EXERCISE GOAL
The complete listing should be transcribed precisely.

DATASET
-=-=-

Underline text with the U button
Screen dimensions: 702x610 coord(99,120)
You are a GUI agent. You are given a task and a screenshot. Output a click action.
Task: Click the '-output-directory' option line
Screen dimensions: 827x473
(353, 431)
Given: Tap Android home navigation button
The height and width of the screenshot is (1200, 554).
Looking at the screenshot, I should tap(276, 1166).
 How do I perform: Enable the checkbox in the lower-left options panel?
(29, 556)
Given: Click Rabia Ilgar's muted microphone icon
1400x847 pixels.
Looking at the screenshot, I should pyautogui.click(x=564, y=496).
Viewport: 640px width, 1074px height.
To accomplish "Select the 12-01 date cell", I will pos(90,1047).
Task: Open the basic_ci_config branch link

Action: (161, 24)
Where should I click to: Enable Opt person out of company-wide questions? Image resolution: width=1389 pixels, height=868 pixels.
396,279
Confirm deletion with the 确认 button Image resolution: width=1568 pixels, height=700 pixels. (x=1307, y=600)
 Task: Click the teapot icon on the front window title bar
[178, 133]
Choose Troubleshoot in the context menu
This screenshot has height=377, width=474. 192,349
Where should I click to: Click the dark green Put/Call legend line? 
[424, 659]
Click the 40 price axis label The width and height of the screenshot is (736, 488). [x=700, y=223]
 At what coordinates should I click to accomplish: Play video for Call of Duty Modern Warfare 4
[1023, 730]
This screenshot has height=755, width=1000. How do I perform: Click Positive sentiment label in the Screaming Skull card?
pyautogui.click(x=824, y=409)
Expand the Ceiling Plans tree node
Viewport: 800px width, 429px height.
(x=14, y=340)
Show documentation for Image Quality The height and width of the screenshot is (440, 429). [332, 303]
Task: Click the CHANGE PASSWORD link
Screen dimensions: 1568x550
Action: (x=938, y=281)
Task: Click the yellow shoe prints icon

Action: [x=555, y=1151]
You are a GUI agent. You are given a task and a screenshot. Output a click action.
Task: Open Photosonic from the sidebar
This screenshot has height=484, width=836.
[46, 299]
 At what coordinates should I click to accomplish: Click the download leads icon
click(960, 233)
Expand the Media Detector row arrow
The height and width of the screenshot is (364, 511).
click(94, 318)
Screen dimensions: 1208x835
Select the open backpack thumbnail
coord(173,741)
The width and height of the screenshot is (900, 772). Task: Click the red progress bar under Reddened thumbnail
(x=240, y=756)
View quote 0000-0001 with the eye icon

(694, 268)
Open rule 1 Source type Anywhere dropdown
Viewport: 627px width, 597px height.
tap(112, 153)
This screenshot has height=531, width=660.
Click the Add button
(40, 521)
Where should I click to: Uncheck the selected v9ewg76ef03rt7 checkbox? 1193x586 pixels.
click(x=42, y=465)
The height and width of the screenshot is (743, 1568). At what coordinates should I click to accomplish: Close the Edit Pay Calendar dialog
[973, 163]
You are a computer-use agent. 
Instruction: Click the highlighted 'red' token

-=-=-

WRITTEN REPLY
Underline text with the U button
Screen dimensions: 702x610 coord(99,120)
You are a GUI agent. You are given a task and a screenshot. Output a click action.
Task: Click the '-output-directory' option line
Screen dimensions: 827x473
(353, 431)
Given: Tap Android home navigation button
The height and width of the screenshot is (1200, 554).
Looking at the screenshot, I should tap(276, 1166).
 How do I perform: Enable the checkbox in the lower-left options panel?
(29, 556)
Given: Click Rabia Ilgar's muted microphone icon
1400x847 pixels.
Looking at the screenshot, I should pyautogui.click(x=564, y=496).
Viewport: 640px width, 1074px height.
To accomplish "Select the 12-01 date cell", I will pos(90,1047).
Task: Open the basic_ci_config branch link

Action: (161, 24)
Where should I click to: Enable Opt person out of company-wide questions? Image resolution: width=1389 pixels, height=868 pixels.
396,279
Confirm deletion with the 确认 button Image resolution: width=1568 pixels, height=700 pixels. (x=1307, y=600)
 Task: Click the teapot icon on the front window title bar
[178, 133]
Choose Troubleshoot in the context menu
This screenshot has height=377, width=474. 192,349
Where should I click to: Click the dark green Put/Call legend line? 
[424, 659]
Click the 40 price axis label The width and height of the screenshot is (736, 488). [x=700, y=223]
 At what coordinates should I click to accomplish: Play video for Call of Duty Modern Warfare 4
[1023, 730]
This screenshot has height=755, width=1000. How do I perform: Click Positive sentiment label in the Screaming Skull card?
pyautogui.click(x=824, y=409)
Expand the Ceiling Plans tree node
Viewport: 800px width, 429px height.
(x=14, y=340)
Show documentation for Image Quality The height and width of the screenshot is (440, 429). [332, 303]
Task: Click the CHANGE PASSWORD link
Screen dimensions: 1568x550
Action: (x=938, y=281)
Task: Click the yellow shoe prints icon

Action: [x=555, y=1151]
You are a GUI agent. You are given a task and a screenshot. Output a click action.
Task: Open Photosonic from the sidebar
This screenshot has height=484, width=836.
[46, 299]
 At what coordinates should I click to accomplish: Click the download leads icon
click(960, 233)
Expand the Media Detector row arrow
The height and width of the screenshot is (364, 511).
click(94, 318)
Screen dimensions: 1208x835
Select the open backpack thumbnail
coord(173,741)
The width and height of the screenshot is (900, 772). Task: Click the red progress bar under Reddened thumbnail
(x=240, y=756)
View quote 0000-0001 with the eye icon

(694, 268)
Open rule 1 Source type Anywhere dropdown
Viewport: 627px width, 597px height.
tap(112, 153)
This screenshot has height=531, width=660.
Click the Add button
(40, 521)
Where should I click to: Uncheck the selected v9ewg76ef03rt7 checkbox? 1193x586 pixels.
click(x=42, y=465)
The height and width of the screenshot is (743, 1568). At what coordinates should I click to accomplish: Close the Edit Pay Calendar dialog
[973, 163]
You are a computer-use agent. 
Instruction: Click the highlighted 'red' token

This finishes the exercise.